◆ THE TASK ◆
Which lines of the data hold the word "This"? Copy all of them.

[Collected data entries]
┄┄┄┄┄┄┄┄┄┄┄┄┄┄┄┄┄┄┄┄

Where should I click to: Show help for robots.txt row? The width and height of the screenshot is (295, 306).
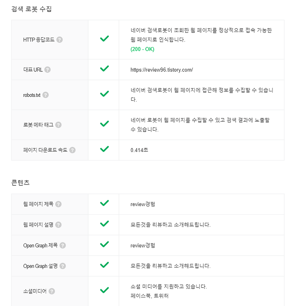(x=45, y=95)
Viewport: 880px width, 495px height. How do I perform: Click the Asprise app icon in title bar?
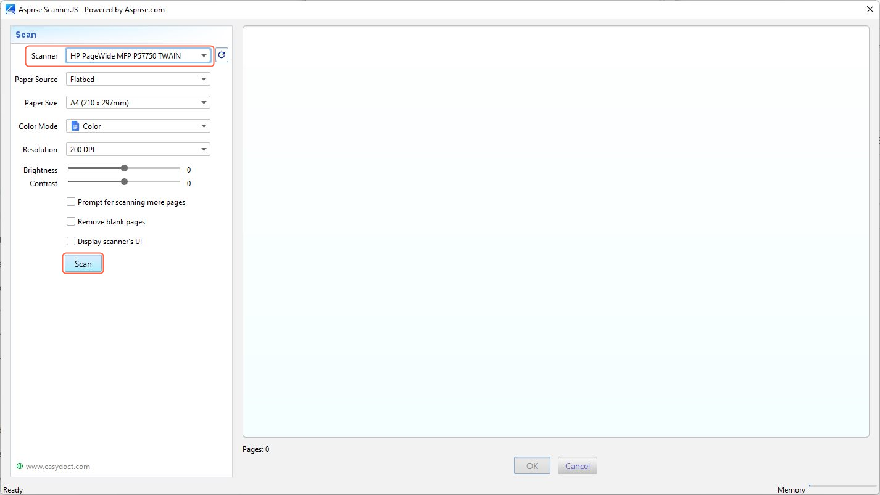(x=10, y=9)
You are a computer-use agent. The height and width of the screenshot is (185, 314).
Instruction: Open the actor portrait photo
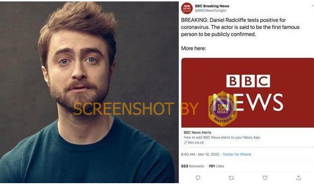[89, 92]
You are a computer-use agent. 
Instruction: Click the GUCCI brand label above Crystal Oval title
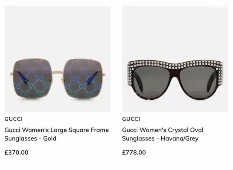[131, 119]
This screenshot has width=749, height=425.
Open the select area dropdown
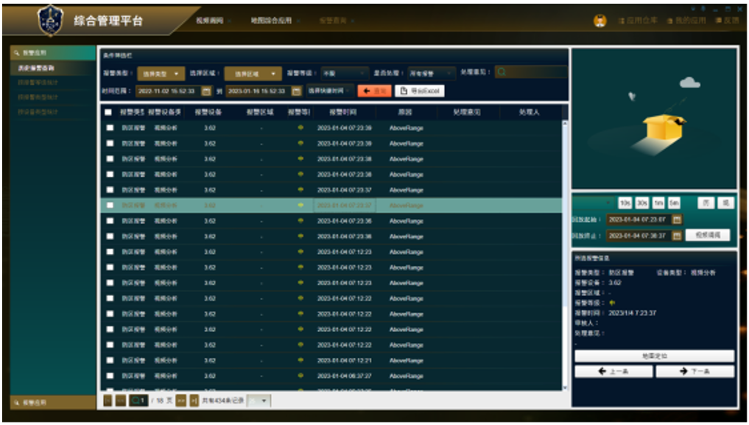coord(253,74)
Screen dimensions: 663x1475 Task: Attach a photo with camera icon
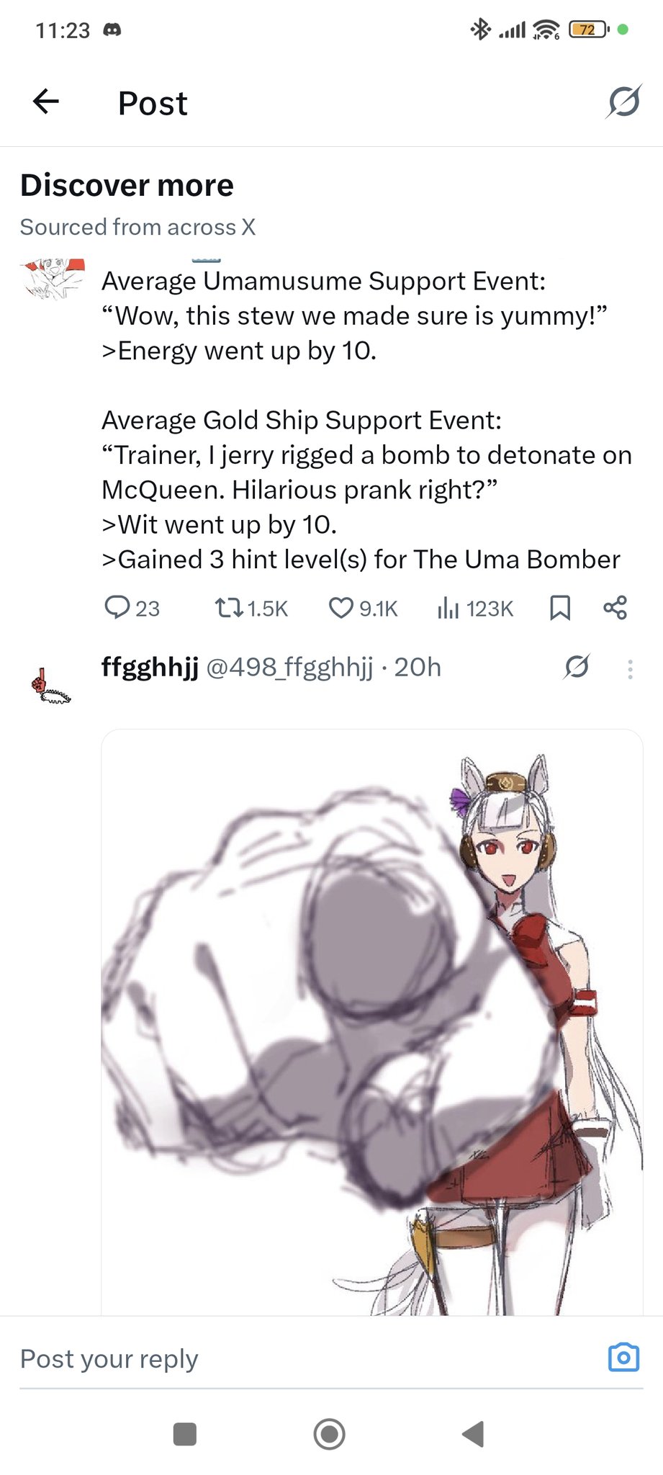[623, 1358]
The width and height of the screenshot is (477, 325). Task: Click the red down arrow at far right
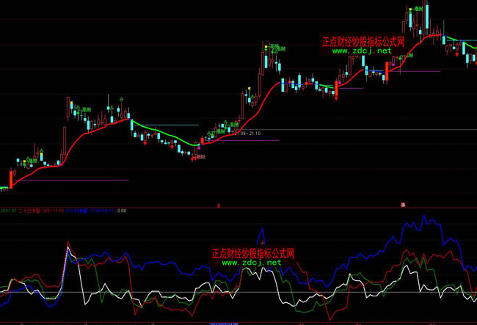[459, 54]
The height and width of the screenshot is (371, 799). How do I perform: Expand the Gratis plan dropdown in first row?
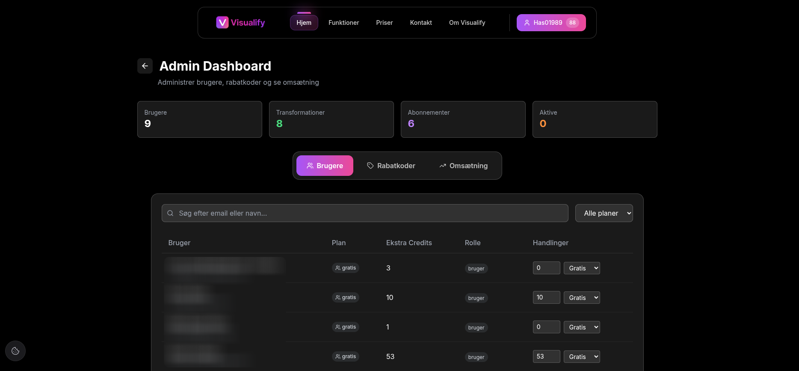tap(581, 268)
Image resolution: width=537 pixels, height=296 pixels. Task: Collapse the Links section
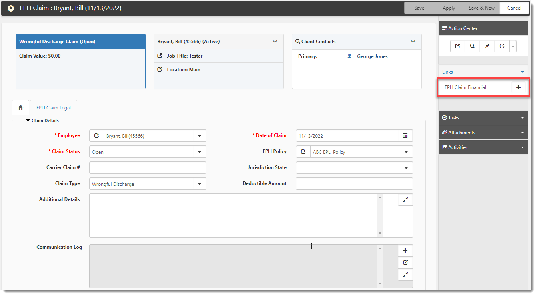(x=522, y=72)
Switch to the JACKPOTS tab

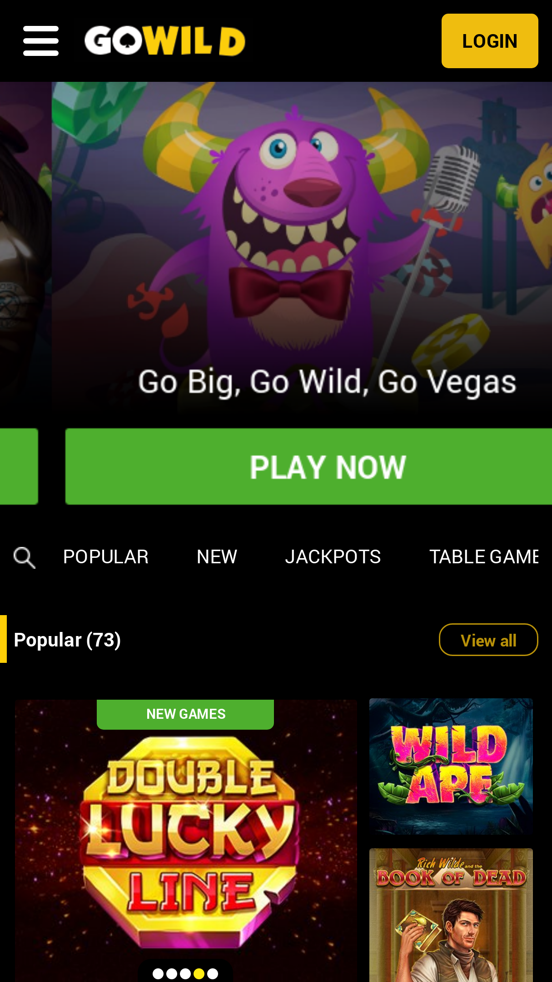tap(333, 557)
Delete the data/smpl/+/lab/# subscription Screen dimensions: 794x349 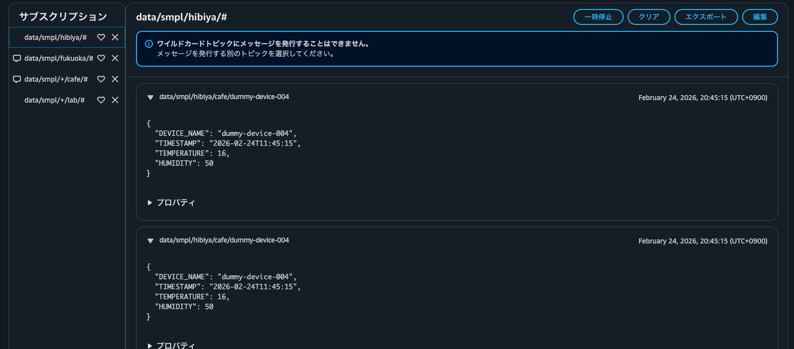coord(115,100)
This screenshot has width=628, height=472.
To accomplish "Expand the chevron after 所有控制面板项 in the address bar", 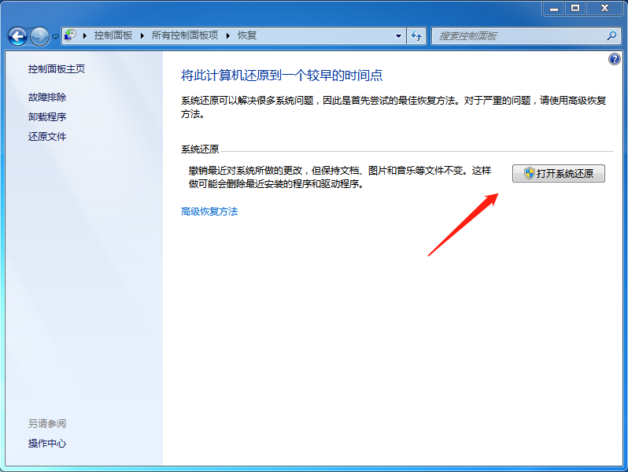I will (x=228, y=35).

┄┄┄┄┄┄┄┄┄┄┄┄┄┄┄┄┄┄┄┄

◆ SOLUTION TO THE EXERCISE ◆
This screenshot has width=749, height=425.
This screenshot has width=628, height=472.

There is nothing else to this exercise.